──────── DONNÉES

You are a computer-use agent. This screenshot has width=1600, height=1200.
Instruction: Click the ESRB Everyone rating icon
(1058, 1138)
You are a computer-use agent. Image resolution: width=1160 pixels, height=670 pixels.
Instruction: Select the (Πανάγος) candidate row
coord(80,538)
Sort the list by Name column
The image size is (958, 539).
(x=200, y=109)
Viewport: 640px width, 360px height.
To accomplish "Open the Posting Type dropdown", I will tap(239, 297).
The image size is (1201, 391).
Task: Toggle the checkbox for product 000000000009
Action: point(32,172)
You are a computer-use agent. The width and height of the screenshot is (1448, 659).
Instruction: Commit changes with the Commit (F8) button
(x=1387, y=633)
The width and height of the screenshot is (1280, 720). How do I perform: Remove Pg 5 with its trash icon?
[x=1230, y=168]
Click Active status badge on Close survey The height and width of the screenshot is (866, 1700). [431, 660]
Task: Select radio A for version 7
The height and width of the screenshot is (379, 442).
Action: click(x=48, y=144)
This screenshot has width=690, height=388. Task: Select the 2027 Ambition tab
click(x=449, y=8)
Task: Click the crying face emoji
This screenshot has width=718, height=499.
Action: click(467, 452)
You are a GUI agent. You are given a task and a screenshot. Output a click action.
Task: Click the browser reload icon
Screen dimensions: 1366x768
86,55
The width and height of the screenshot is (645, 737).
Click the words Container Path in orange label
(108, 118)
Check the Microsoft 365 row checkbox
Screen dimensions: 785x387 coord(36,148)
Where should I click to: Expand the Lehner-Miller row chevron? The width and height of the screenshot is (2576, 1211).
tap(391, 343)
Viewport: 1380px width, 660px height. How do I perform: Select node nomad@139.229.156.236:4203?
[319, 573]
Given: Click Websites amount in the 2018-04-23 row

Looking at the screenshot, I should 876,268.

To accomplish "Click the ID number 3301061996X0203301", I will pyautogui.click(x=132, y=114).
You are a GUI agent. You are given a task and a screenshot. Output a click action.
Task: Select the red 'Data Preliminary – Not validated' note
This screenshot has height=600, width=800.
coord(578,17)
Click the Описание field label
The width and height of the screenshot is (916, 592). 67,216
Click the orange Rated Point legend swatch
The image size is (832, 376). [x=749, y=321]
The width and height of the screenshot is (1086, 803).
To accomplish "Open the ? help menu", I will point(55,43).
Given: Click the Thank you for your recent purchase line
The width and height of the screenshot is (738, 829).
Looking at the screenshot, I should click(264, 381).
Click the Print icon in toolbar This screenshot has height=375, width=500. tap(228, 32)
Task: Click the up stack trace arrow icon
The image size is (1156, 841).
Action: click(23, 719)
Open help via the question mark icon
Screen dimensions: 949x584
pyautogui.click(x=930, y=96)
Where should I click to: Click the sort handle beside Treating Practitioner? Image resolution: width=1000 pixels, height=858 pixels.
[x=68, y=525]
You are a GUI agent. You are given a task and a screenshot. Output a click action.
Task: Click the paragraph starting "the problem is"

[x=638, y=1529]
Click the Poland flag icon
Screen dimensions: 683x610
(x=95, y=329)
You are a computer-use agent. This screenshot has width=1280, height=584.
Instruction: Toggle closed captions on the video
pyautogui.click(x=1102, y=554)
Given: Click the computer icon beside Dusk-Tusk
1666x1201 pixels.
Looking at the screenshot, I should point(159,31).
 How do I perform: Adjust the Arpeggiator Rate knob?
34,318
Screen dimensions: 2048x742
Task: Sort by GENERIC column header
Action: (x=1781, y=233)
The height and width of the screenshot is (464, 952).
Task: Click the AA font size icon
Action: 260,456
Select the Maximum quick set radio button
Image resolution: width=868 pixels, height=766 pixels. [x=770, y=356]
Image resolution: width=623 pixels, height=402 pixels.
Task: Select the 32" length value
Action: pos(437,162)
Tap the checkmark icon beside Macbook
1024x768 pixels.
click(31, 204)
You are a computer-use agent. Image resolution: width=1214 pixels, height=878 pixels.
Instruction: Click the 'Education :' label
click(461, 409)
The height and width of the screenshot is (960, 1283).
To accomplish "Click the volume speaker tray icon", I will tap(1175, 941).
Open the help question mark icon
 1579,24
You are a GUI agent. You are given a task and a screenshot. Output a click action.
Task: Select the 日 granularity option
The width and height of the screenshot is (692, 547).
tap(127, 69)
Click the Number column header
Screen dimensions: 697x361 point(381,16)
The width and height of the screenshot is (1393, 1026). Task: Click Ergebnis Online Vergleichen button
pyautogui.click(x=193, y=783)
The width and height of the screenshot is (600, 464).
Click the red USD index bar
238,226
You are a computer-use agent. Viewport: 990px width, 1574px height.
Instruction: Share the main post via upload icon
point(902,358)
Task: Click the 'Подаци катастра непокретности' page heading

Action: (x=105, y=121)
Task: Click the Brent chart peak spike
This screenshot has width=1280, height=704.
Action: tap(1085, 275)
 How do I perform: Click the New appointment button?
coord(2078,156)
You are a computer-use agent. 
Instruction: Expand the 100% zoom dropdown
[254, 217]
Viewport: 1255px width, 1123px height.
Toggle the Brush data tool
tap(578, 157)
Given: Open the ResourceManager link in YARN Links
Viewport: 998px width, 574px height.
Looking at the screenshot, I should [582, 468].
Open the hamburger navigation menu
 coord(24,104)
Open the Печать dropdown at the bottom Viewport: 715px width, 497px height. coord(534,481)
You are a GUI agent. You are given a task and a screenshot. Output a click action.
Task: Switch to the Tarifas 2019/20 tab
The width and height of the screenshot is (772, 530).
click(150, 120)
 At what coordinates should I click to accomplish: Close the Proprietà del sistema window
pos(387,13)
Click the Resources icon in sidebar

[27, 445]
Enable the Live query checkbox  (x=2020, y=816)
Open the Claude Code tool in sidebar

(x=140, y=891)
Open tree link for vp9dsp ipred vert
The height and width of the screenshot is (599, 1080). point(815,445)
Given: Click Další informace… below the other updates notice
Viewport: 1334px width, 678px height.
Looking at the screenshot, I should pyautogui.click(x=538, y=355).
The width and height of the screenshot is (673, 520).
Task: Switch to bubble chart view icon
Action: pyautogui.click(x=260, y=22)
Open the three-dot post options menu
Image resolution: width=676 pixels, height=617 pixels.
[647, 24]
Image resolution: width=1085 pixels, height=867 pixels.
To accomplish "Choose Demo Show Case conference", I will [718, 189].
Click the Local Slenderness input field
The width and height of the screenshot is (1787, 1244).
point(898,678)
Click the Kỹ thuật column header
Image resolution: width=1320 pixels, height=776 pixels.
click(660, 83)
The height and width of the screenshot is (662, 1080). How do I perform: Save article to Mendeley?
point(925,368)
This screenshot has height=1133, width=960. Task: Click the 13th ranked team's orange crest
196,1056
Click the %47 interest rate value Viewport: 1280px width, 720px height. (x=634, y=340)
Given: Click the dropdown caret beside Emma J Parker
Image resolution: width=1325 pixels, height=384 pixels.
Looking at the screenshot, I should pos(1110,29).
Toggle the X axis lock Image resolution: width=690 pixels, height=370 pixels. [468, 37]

────────────────

### CONSIGNE
Recopiez intégralement la liste ci-dessus, ligne par ligne, sans rien y changer.

### CORRIGÉ
You are a computer-use agent. This screenshot has width=1600, height=1200.
Instruction: Click the ESRB Everyone rating icon
(1058, 1138)
You are a computer-use agent. Image resolution: width=1160 pixels, height=670 pixels.
Instruction: Select the (Πανάγος) candidate row
coord(80,538)
Sort the list by Name column
The image size is (958, 539).
(x=200, y=109)
Viewport: 640px width, 360px height.
To accomplish "Open the Posting Type dropdown", I will tap(239, 297).
The image size is (1201, 391).
Task: Toggle the checkbox for product 000000000009
Action: point(32,172)
You are a computer-use agent. The width and height of the screenshot is (1448, 659).
Instruction: Commit changes with the Commit (F8) button
(x=1387, y=633)
The width and height of the screenshot is (1280, 720). How do I perform: Remove Pg 5 with its trash icon?
[x=1230, y=168]
Click Active status badge on Close survey The height and width of the screenshot is (866, 1700). [431, 660]
Task: Select radio A for version 7
The height and width of the screenshot is (379, 442).
Action: click(x=48, y=144)
This screenshot has width=690, height=388. Task: Select the 2027 Ambition tab
click(x=449, y=8)
Task: Click the crying face emoji
This screenshot has width=718, height=499.
Action: click(467, 452)
You are a GUI agent. You are given a task and a screenshot. Output a click action.
Task: Click the browser reload icon
Screen dimensions: 1366x768
86,55
The width and height of the screenshot is (645, 737).
Click the words Container Path in orange label
(108, 118)
Check the Microsoft 365 row checkbox
Screen dimensions: 785x387 coord(36,148)
Where should I click to: Expand the Lehner-Miller row chevron? The width and height of the screenshot is (2576, 1211).
tap(391, 343)
Viewport: 1380px width, 660px height. How do I perform: Select node nomad@139.229.156.236:4203?
[319, 573]
Given: Click Websites amount in the 2018-04-23 row

Looking at the screenshot, I should 876,268.

To accomplish "Click the ID number 3301061996X0203301", I will pyautogui.click(x=132, y=114).
You are a GUI agent. You are given a task and a screenshot. Output a click action.
Task: Select the red 'Data Preliminary – Not validated' note
This screenshot has height=600, width=800.
coord(578,17)
Click the Описание field label
The width and height of the screenshot is (916, 592). 67,216
Click the orange Rated Point legend swatch
The image size is (832, 376). [x=749, y=321]
The width and height of the screenshot is (1086, 803).
To accomplish "Open the ? help menu", I will point(55,43).
Given: Click the Thank you for your recent purchase line
The width and height of the screenshot is (738, 829).
Looking at the screenshot, I should click(264, 381).
Click the Print icon in toolbar This screenshot has height=375, width=500. tap(228, 32)
Task: Click the up stack trace arrow icon
The image size is (1156, 841).
Action: click(23, 719)
Open help via the question mark icon
Screen dimensions: 949x584
pyautogui.click(x=930, y=96)
Where should I click to: Click the sort handle beside Treating Practitioner? Image resolution: width=1000 pixels, height=858 pixels.
[x=68, y=525]
You are a GUI agent. You are given a task and a screenshot. Output a click action.
Task: Click the paragraph starting "the problem is"

[x=638, y=1529]
Click the Poland flag icon
Screen dimensions: 683x610
(x=95, y=329)
You are a computer-use agent. This screenshot has width=1280, height=584.
Instruction: Toggle closed captions on the video
pyautogui.click(x=1102, y=554)
Given: Click the computer icon beside Dusk-Tusk
1666x1201 pixels.
Looking at the screenshot, I should point(159,31).
 How do I perform: Adjust the Arpeggiator Rate knob?
34,318
Screen dimensions: 2048x742
Task: Sort by GENERIC column header
Action: (x=1781, y=233)
The height and width of the screenshot is (464, 952).
Task: Click the AA font size icon
Action: 260,456
Select the Maximum quick set radio button
Image resolution: width=868 pixels, height=766 pixels. [x=770, y=356]
Image resolution: width=623 pixels, height=402 pixels.
Task: Select the 32" length value
Action: pos(437,162)
Tap the checkmark icon beside Macbook
1024x768 pixels.
click(31, 204)
You are a computer-use agent. Image resolution: width=1214 pixels, height=878 pixels.
Instruction: Click the 'Education :' label
click(461, 409)
The height and width of the screenshot is (960, 1283).
To accomplish "Click the volume speaker tray icon", I will tap(1175, 941).
Open the help question mark icon
 1579,24
You are a GUI agent. You are given a task and a screenshot. Output a click action.
Task: Select the 日 granularity option
The width and height of the screenshot is (692, 547).
tap(127, 69)
Click the Number column header
Screen dimensions: 697x361 point(381,16)
The width and height of the screenshot is (1393, 1026). Task: Click Ergebnis Online Vergleichen button
pyautogui.click(x=193, y=783)
The width and height of the screenshot is (600, 464).
Click the red USD index bar
238,226
You are a computer-use agent. Viewport: 990px width, 1574px height.
Instruction: Share the main post via upload icon
point(902,358)
Task: Click the 'Подаци катастра непокретности' page heading

Action: (x=105, y=121)
Task: Click the Brent chart peak spike
This screenshot has width=1280, height=704.
Action: tap(1085, 275)
 How do I perform: Click the New appointment button?
coord(2078,156)
You are a computer-use agent. 
Instruction: Expand the 100% zoom dropdown
[254, 217]
Viewport: 1255px width, 1123px height.
Toggle the Brush data tool
tap(578, 157)
Given: Open the ResourceManager link in YARN Links
Viewport: 998px width, 574px height.
Looking at the screenshot, I should [582, 468].
Open the hamburger navigation menu
 coord(24,104)
Open the Печать dropdown at the bottom Viewport: 715px width, 497px height. coord(534,481)
You are a GUI agent. You are given a task and a screenshot. Output a click action.
Task: Switch to the Tarifas 2019/20 tab
The width and height of the screenshot is (772, 530).
click(150, 120)
 At what coordinates should I click to accomplish: Close the Proprietà del sistema window
pos(387,13)
Click the Resources icon in sidebar

[27, 445]
Enable the Live query checkbox  (x=2020, y=816)
Open the Claude Code tool in sidebar

(x=140, y=891)
Open tree link for vp9dsp ipred vert
The height and width of the screenshot is (599, 1080). point(815,445)
Given: Click Další informace… below the other updates notice
Viewport: 1334px width, 678px height.
Looking at the screenshot, I should pyautogui.click(x=538, y=355).
The width and height of the screenshot is (673, 520).
Task: Switch to bubble chart view icon
Action: pyautogui.click(x=260, y=22)
Open the three-dot post options menu
Image resolution: width=676 pixels, height=617 pixels.
[647, 24]
Image resolution: width=1085 pixels, height=867 pixels.
To accomplish "Choose Demo Show Case conference", I will [718, 189].
Click the Local Slenderness input field
The width and height of the screenshot is (1787, 1244).
point(898,678)
Click the Kỹ thuật column header
Image resolution: width=1320 pixels, height=776 pixels.
click(660, 83)
The height and width of the screenshot is (662, 1080). How do I perform: Save article to Mendeley?
point(925,368)
This screenshot has height=1133, width=960. Task: Click the 13th ranked team's orange crest
196,1056
Click the %47 interest rate value Viewport: 1280px width, 720px height. (x=634, y=340)
Given: Click the dropdown caret beside Emma J Parker
Image resolution: width=1325 pixels, height=384 pixels.
Looking at the screenshot, I should pos(1110,29).
Toggle the X axis lock Image resolution: width=690 pixels, height=370 pixels. [468, 37]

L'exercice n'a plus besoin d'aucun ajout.